• _Document text_
◆ ◆ ◆ ◆ ◆

Please use this identifier to cite or link to this item: http://hdl.handle.net/1893/26274
Appears in Collections:Biological and Environmental Sciences Journal Articles
Peer Review Status: Refereed
Title: Use of non-invasive genotyping and spatial mark-recapture to monitor European pine martens in forested landscapes (Forthcoming)
Authors: Kubasiewicz, Laura M
Quine, Christopher P
Summers, Ron W
Coope, Rob
Cottrell, Joan E
A'Hara, Stuart W
Park, Kirsty
Contact Email: k.j.park@stir.ac.uk
Keywords: Non-invasive genotyping
elusive species
SECR modelling
population density
forest fragmentation
Citation: Kubasiewicz LM, Quine CP, Summers RW, Coope R, Cottrell JE, A'Hara SW & Park K (2017) Use of non-invasive genotyping and spatial mark-recapture to monitor European pine martens in forested landscapes (Forthcoming), Hystrix, the Italian Journal of Mammalogy.
Abstract: Accurate population density estimates are important for conservation but can be difficult to obtain where species are elusive or rare. Non-invasive genotyping from hair or faeces has provided a promising solution and allowed individual identification from genotypes to inform population assessment models. We use individual genotypes derived from hair samples and Spatially Explicit Capture Recapture (SECR) models to estimate the population density of European pine marten ( Martes martes) in three Scottish forests, then examine the effects of forest fragmentation on population size. Relative trends in pine marten abundance can be observed via changes in the number of scats in an area through time, but the link between this measure and population density remains unclear. We provide the first calibration of scat counts to enable population density estimation without the need for genetic analysis. Population density estimates ranged from 0.07 km-2 (95% CI 0.03 – 0.16) to 0.38 km-2 (95% CI 0.11 – 1.07), which were mid to low compared to other estimates from the Scottish population. An unequal sex ratio was found in one of the three forests. We found support for the previous finding that pine marten density in Scotland increases with forest fragmentation up to a threshold level (20 – 35% forest cover), beyond which it decreases. Our calibration suggests a non-linear relationship between scat counts and population density, although relatively small changes in population density result in marked changes in scat number. Following the recent re-introduction of pine martens to Wales, non-invasive genetic sampling for population estimation may provide an effective way of monitoring their progress.

◆ ◆ ◆ ◆ ◆

• _Task details_
Decide whether each statement below agrees with the pine marten study record, and answer yes or no for each, quoting the deciding words from it: 1. The study estimated pine marten population density in three Scottish forests. 2. An unequal sex ratio was found in all three forests. 3. The calibration suggests a linear relationship between scat counts and population density.

◆ ◆ ◆ ◆ ◆

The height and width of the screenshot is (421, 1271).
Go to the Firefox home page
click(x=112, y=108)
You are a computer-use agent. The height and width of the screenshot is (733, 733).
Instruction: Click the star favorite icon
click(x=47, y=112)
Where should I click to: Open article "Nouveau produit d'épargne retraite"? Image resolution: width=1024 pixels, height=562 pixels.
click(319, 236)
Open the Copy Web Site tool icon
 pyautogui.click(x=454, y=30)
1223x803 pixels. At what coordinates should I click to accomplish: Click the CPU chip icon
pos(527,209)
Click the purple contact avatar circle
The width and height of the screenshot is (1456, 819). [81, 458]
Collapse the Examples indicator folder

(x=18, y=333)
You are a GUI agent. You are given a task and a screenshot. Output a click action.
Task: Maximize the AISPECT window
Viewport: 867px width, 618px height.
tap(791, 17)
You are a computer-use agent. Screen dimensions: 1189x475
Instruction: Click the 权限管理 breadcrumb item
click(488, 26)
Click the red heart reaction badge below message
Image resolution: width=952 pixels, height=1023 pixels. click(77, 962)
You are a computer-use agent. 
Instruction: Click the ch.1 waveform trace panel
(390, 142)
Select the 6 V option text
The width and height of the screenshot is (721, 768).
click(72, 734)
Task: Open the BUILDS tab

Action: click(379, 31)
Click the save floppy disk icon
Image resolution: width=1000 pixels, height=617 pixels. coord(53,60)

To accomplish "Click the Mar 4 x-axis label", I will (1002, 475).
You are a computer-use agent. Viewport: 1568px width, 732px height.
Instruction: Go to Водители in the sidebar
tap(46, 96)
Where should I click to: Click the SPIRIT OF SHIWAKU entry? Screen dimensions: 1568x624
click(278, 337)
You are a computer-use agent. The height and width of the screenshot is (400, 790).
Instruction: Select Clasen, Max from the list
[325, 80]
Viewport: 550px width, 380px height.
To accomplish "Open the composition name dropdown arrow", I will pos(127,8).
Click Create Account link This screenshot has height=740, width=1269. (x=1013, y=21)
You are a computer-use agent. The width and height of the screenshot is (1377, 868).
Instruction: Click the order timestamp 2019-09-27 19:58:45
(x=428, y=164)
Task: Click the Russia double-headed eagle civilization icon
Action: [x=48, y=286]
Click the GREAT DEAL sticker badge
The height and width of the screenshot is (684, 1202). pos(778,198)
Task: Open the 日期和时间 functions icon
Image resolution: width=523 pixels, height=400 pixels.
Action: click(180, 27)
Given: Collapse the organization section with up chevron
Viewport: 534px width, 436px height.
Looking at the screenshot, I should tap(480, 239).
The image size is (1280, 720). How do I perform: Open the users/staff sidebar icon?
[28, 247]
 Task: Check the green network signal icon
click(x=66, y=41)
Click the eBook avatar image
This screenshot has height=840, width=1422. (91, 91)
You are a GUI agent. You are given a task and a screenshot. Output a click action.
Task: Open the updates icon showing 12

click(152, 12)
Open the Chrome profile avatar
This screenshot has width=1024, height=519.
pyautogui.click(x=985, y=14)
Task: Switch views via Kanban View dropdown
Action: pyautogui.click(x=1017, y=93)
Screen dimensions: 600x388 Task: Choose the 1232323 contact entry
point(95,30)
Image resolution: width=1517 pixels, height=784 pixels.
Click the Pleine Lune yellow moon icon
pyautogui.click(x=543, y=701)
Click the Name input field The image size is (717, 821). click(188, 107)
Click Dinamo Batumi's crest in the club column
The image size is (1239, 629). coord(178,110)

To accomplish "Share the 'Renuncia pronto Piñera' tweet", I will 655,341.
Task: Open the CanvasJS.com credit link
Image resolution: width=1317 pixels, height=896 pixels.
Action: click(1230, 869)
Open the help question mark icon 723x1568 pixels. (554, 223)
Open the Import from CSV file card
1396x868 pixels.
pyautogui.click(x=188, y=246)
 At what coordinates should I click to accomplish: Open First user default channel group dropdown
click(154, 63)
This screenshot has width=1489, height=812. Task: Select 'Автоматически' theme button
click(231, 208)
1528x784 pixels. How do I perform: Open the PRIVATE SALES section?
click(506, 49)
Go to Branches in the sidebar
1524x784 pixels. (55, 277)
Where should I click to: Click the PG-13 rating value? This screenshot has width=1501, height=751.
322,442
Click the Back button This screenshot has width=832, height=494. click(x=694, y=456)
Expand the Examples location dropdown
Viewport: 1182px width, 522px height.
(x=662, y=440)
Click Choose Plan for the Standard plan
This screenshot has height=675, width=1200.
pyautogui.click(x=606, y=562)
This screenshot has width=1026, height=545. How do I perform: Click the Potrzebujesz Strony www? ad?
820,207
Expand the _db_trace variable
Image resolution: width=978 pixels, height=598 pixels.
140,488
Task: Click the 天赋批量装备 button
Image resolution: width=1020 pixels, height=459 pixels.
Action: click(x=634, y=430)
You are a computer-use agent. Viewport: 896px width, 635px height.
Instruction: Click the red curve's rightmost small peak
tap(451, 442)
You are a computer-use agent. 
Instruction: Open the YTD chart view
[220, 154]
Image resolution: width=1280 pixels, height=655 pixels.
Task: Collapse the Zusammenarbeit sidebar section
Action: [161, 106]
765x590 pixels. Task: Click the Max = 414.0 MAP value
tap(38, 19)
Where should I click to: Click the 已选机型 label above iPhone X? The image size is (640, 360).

◆ ◆ ◆ ◆ ◆

• _Written response_
1. Yes: "to estimate the population density of European pine marten ( Martes martes) in three Scottish forests"
2. No: "An unequal sex ratio was found in one of the three forests."
3. No: "Our calibration suggests a non-linear relationship between scat counts and population density"